LfSS SDG Engagement Workshop

Following on from the Learning for Sustainability Scotland (LfSS) AGM back in January, members had asked for opportunities to engage with the UN Sustainable Development Goals (SDGs).  As a result, LfSS organised a workshop on March 26th, which our Programme Coordinator in Scotland, Kate Kirkwood, attended.

Engaging with the UN Sustainable Development Goals – University of Edinburgh, Learning for Sustainability Scotland

LfSS provided us with a great morning session, bringing together members from schools, higher and further education, and beyond.

The morning started with an overview from Chair, Rehema White, of how the Millennium Development Goals influenced and led to the launch of both the SDGs and Transforming Our World: The 2030 Agenda for Sustainable Development in 2015. We also heard more about the SDG Network Scotland and its work on the Voluntary National Review to include a shadow report and ultimately a chapter on Scottish engagement and impact.

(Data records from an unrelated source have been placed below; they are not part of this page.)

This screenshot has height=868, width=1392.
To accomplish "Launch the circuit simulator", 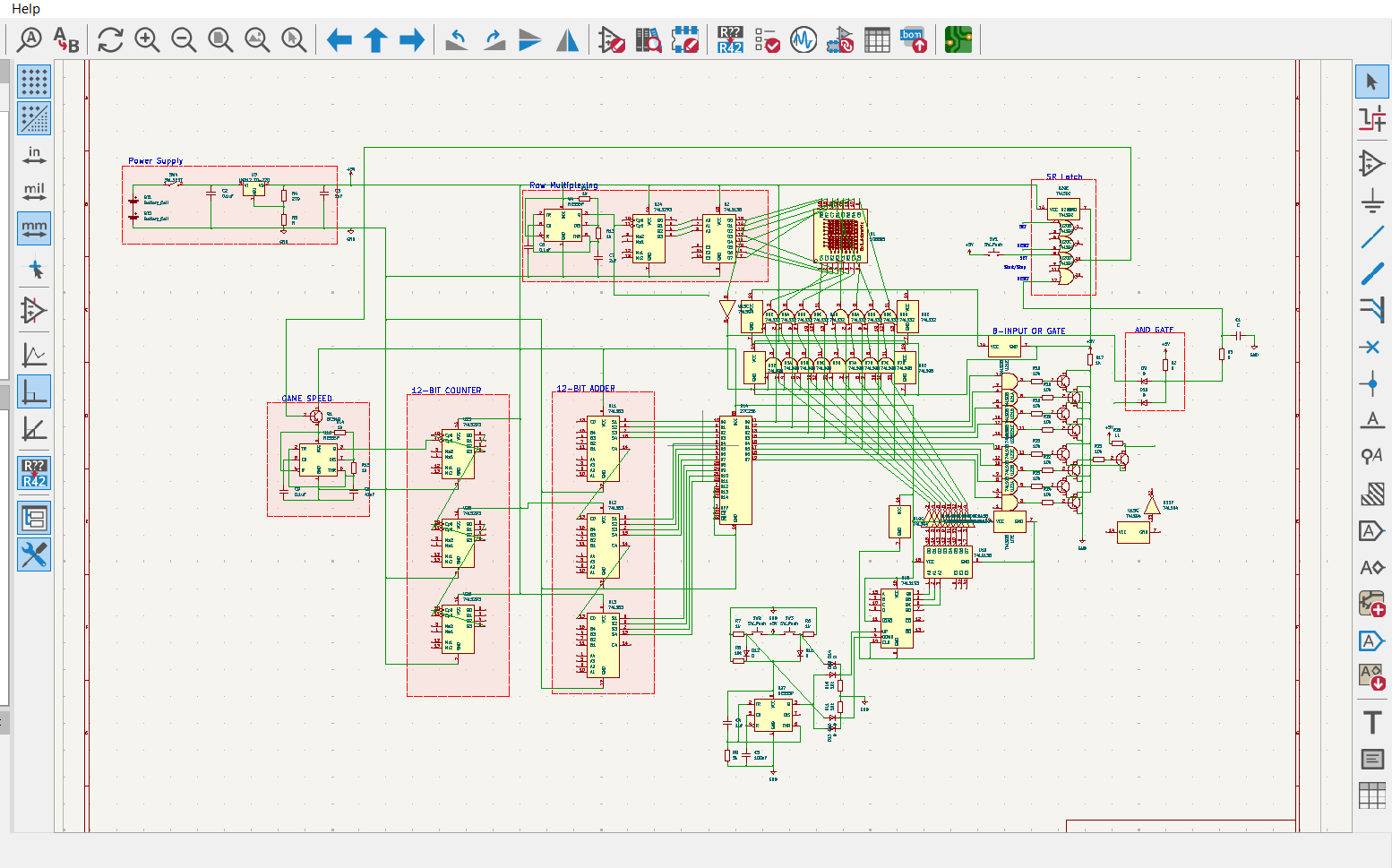I will click(x=803, y=39).
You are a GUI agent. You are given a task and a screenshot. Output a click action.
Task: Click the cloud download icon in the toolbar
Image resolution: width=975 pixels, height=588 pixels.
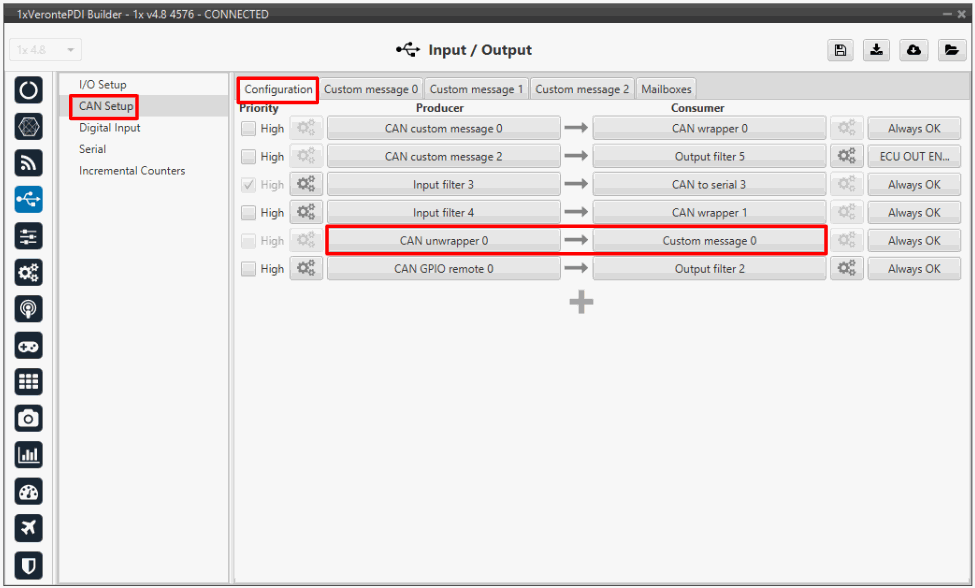pyautogui.click(x=914, y=51)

The delegates considered discussions as a tool for critically engaging with the SDGs; Rehema reminded us that “by questioning the SDGs, we are creating an active democracy, something which we need at the moment.” It is this critical engagement that is key to working with the goals – by simply asking individuals which goals they are most personally drawn to/ work towards, it is possible to draw out reasoning and questioning about their intent and how they might be achieved.

Another activity invited table groups to draw connections between seemingly quite different goals, e.g. 4. Quality education, 6. Clean water and sanitation and 10. Reduced inequalities. This led to quite an in-depth conversation with a fellow member who reflected that providing clean drinking water has been a great success in many parts of the developing world, therefore allowing more time for children (in particular, girls) to spend in education and commented on the impact this has upon their upward economic mobility. However, access to improved sanitation still requires investment and development.

The morning rounded up with three case studies from different sectors – schools, higher education, and communities – on how they engage with the SDGs.

Scotdec, a Global Learning Centre which has been supporting global citizenship education for nearly thirty years, produces learning resources for schools and educators as well as providing learning and development for professionals. Charlotte Dwyer shared their ‘Explore the Global Goals’ pack with us – a series of activity postcards each focusing on a SDG, with a prompt, discussion and action that pupils can take part in. Excitingly, these packs are available for free download for everyone.

Scott Strachan, University of Strathclyde, shared their #VIP4SDG programme which engages students with “big, bold research projects”. The students have opportunities to work with peers from other year groups and disciplines to address the SDGs through research and outreach work both in Glasgow and further afield, like Ghana and Malawi.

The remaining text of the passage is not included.